Manuel de l'Etudiant Pompeux

MANUEL DE L'ETUDIANT POMPEUX
Chapitre IV - Les Rivaux
Beaucoup considèrent, dans l’enseignement public, que les étudiants pompeux, notre caste, ne comporte que les détritus des écoles bourgeoises privés où l’on relève le col de son polo Ralph Lauren, et où l’on se prend un rail de coke dans les toilettes avant d’aller en cour. A cela, nous disons non.
Du point de vue de notre idéologie, nous ne pouvons nous associer à ces jeunes branleurs. Voyez-vous, l’étudiant pompeux se doit d’être un élève d’université public. Il doit arpenter les amphithéâtres, connaître ce que des générations de virtuoses, quels que soient leurs registres, ont traversé, avant d’arriver au sommet de leur gloire. Qu’on ne se mente pas, mai 68 était la révolte des universités publiques, pas des écoles privées bourgeoises et aveugles.

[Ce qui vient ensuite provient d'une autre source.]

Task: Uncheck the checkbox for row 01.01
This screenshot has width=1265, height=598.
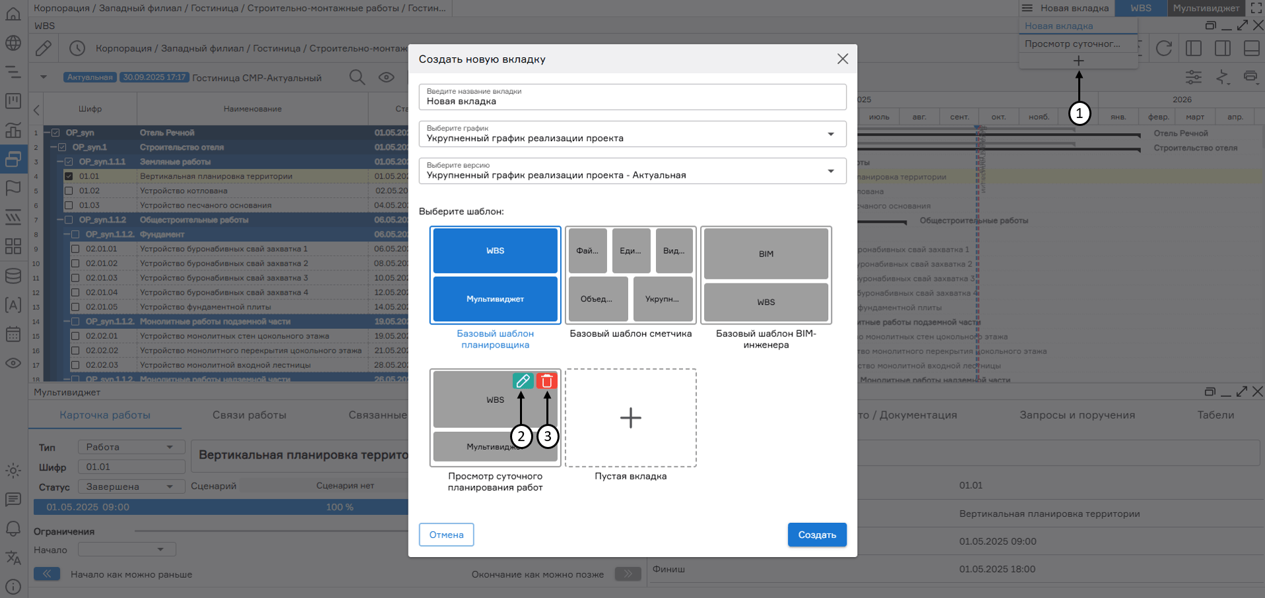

En d’autres termes, l’étudiant pompeux se doit d’être un enfant du peuple, un géni populaire, et non un intellectuel ayant vécu toute sa vie dans une bulle de fric, pour ensuite regarder les jeunes de banlieue comme un entomologiste regarderait des fourmis.
Non, nous ne sommes pas comme eux. Rien ne doit aveugler notre jugement omniscient, et rien n’érigera jamais de barrières entre l’Homme et nous.

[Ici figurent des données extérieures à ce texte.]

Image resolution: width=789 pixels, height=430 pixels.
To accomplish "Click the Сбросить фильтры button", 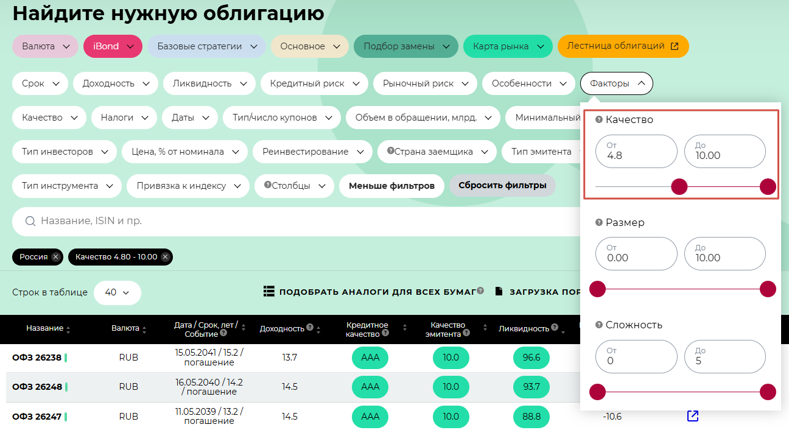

Vous le remarquerez assez vite, l’étudiant pompeux aime beaucoup de gens, et beaucoup de gens l’aiment ; mais ce n’est pas pour autant qu’il n’a pas d’ennemis, ni d’adversité.
Ainsi, au-delà des gueux adaptés et des souverains chargés de TD, se situent le véritable rival, la cible principale : l’étudiant friqué privé. Celui là, on ne lui accorde rien, et on a plutôt tendance à s’arranger pour que l’opinion publique, comprenez les autres étudiants, soient relativement cruels dans leurs jugements vis-à-vis de lui.
Au départ, rien ne poussait les étudiants pompeux à cracher ostensiblement sur les étudiants privés friqués. Le combat éternel, le bien contre le mal, le blanc contre le noir, prit sa source lorsqu’un beau jour, un étudiant privé friqué à la langue trop pendue et à l’audimat trop vaste instaura une nouvelle philosophie de la vie. Les écrits et autres preuves ayant disparus, voici, grosso-modo, ce que ce leader proclama :
« Salut les potes ! Ecoutez, je sais que la vie est belle, qu’on a plus de ronds que beaucoup et qu’on n’a pas peur de le montrer. Je sais aussi qu’on ne se cache pas quand on dépense de l’argent dans tous les sens alors qu’à côté, dans le public, ils économisent pour s’acheter toutes les clopes qu’ils veulent le mois d’après. Mais vous ne pensez pas qu’on pourrait faire plus ? »
Suite à cette introduction alléchante, l’audimat était fixé aux lèvres de leur nouveau chef. Qu’allait-il donc proposer, suite à cet élogieux constat ? Tous en cœurs, ils hurlèrent «SI ! ».
Comme toute audience se respectant, elle n’eut pas le temps d’établir ses propres propositions, qui, sait-on jamais, auraient pu être plus tolérantes, plus égalitaires…Le conformisme social était en marche, et les faibles allaient suivre le fort. Le leader poursuivit.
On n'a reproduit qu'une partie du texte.